BRASÍLIA. Os gastos com viagens internacionais e as remessas de lucros cada vez mais expressivas aliados a uma balança comercial de desempenho tímido levarão o Brasil a conviver com déficits em transações correntes significativos e recordes no médio prazo. De acordo com o Banco Central (BC), este ano, o resultado das trocas do país com o exterior terá um rombo de US$ 49 bilhões o maior em 63 anos e o dobro dos US$ 24,3 bilhões do ano passado. Em 2011, subirá para US$ 60 bilhões, quase 25% mais ou seja, em apenas dois anos, aumentará quase 150%.

Apesar disso, a avaliação é que a situação externa é controlável, porque o Brasil continua atraindo capital financeiro, tanto para o setor produtivo quanto para as aplicações financeiras, fechando o balanço de pagamentos no azul.

Além disso, o Brasil é investment grade (com boa avaliação de risco) e possui reservas internacionais elevadas (perto de US$ 270 bilhões) acrescentou a economista sênior para América Latina do Royal Bank of Scotland, Zeina Latif.

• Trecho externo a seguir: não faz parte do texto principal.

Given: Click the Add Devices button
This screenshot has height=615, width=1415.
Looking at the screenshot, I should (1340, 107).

Remessas serão de US$ 36 bi e gastos de viagens, US$ 11 bi Ela lembrou ainda que esse cenário de saldos negativos nas transações correntes que englobam, entre outros, a balança comercial, gastos com viagens e pagamento de juros será recorrente porque a demanda interna do país cresce mais do que a mundial, hoje 9% e 3%, respectivamente, aumentando a necessidade de consumo de produtos e serviços de fora.

Prova disso, são as importações, que crescem acima das exportações, contribuindo para o rombo externo.

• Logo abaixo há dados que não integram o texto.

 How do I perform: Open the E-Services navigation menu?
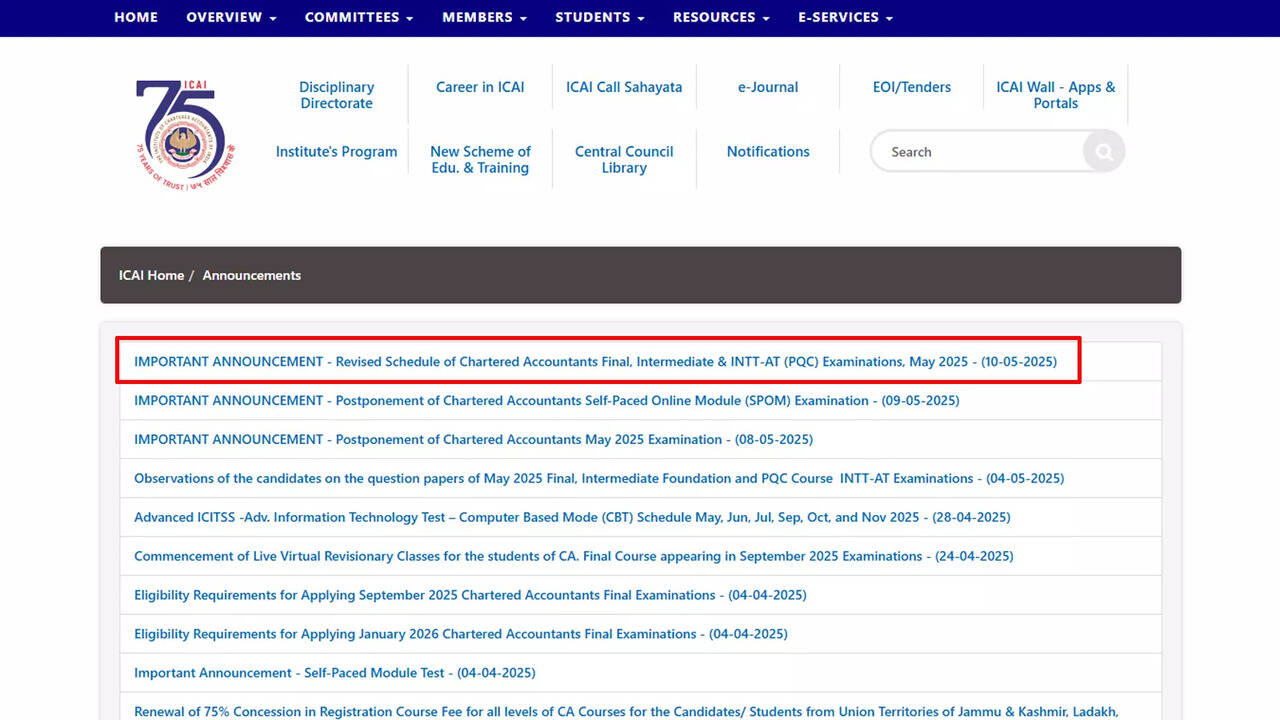[x=845, y=18]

Segundo o BC, o resultado de 2011 será afetado sobretudo pelas remessas de lucros e dividendos, que deverão ficar em U$ 36 bilhões, US$ 4 bilhões a mais do que o resultado esperado para este ano. Os gastos líquidos com viagens internacionais ficarão em US$ 11,5 bilhões no ano que vem, cifra recorde, enquanto os desembolsos com juros deverão terminar em US$ 9,5 bilhões.

Para o chefe do Departamento Econômico do BC, Altamir Lopes, os déficits esperados não são elevados quando comparados com o Produto Interno Bruto (PIB, conjunto de bens e serviços produzidos no país): em 2011, ficará em 2,78% e, em 2010, 2,49%. As novas projeções também mostram que o investimento estrangeiro direto (IED) ficará em US$ 45 bilhões em 2011, US$ 15 bilhões a mais do que o previsto neste ano, puxado sobretudo pelo setor de petróleo e gás, alimentado pelo pré-sal.

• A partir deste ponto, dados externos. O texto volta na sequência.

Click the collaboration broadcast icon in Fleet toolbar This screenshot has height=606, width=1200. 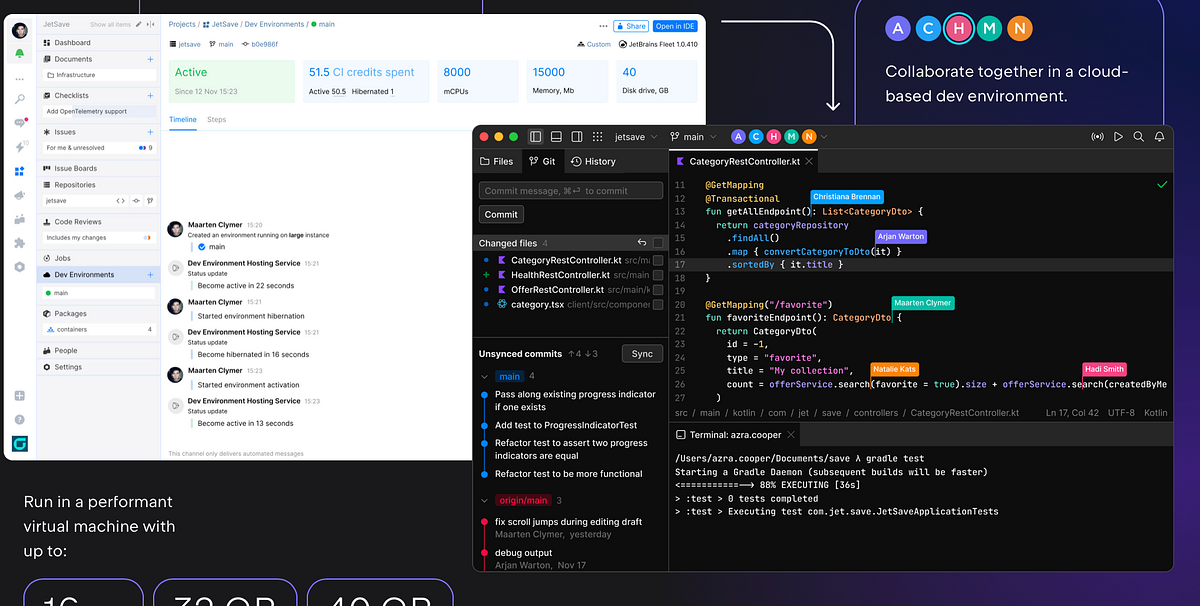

Em 2010, por outro lado, os investimentos produtivos perderão força. O BC revisou para baixo as projeções de US$ 38 bilhões para US$ 30 bilhões porque, segundo Lopes, as multinacionais foram atingidas pela economia mundial mais fraca.

Isso foi especialmente verdade nos setores de metalurgia, automotivo, petróleo e gás. Ele, no entanto, descartou que o dólar desvalorizado seja razão para a diminuição dos investimentos (que ficam mais caros).

Os projetos foram postergados e não abortados afirmou Lopes.

Economista vê dependência maior de capitais voláteis Apesar das cifras menores, Lopes argumentou que a conta corrente do pais será financiada pelo IED e pelos investimentos esperados para ações e títulos.

Para 2011, o BC calcula que entrarão US$ 36 bilhões de recursos externos para comprar papéis no país, e este ano outros US$ 38 bilhões.

O economista-chefe da corretora Ativa, Arthur Carvalho, chama a atenção para a dependência do país sobre capitais mais voláteis e de curto prazo. Por enquanto, com o país crescendo cerca de 7% neste ano e com juros elevados a Taxa Selic está em 10,75% ao ano, a maior do mundo , os aplicadores de fora continuarão buscando o país como alternativa.

Acende uma luz amarela porque estamos mais dependentes de capital de curto prazo.

Não é um problema agora, mas é preciso ficar atento afirmou Carvalho.

Em agosto, o saldo das transações correntes no país fechou negativo em US$ 2,861 bilhões, o pior desempenho para esses meses desde o início da série histórica do BC, em 1947. O mau desempenho veio das remessas de lucros e dividendos, que somaram US$ 2,511 bilhões no período, e dos gastos líquidos com viagens internacionais, de US$ 813 milhões, também recordes. Pesaram ainda os gastos com juros, de US$ 526 milhões. De positivo no mês apenas a balança comercial, com superávit de US$ 2,440 bilhões.

Ainda segundo o BC, os investimentos estrangeiros diretos somaram US$ 2,428 bilhões no mês passado, mais uma vez insuficientes para cobrir o rombo nas transações correntes do país. Já os investimentos em ações ficaram em US$ 2,878 bilhões em agosto, mas a cifra já estava em US$ 4,476 bilhões em setembro, até ontem.

Isso ocorreu por causa da capitalização da Petrobras, que promete atrair muitos investidores de fora.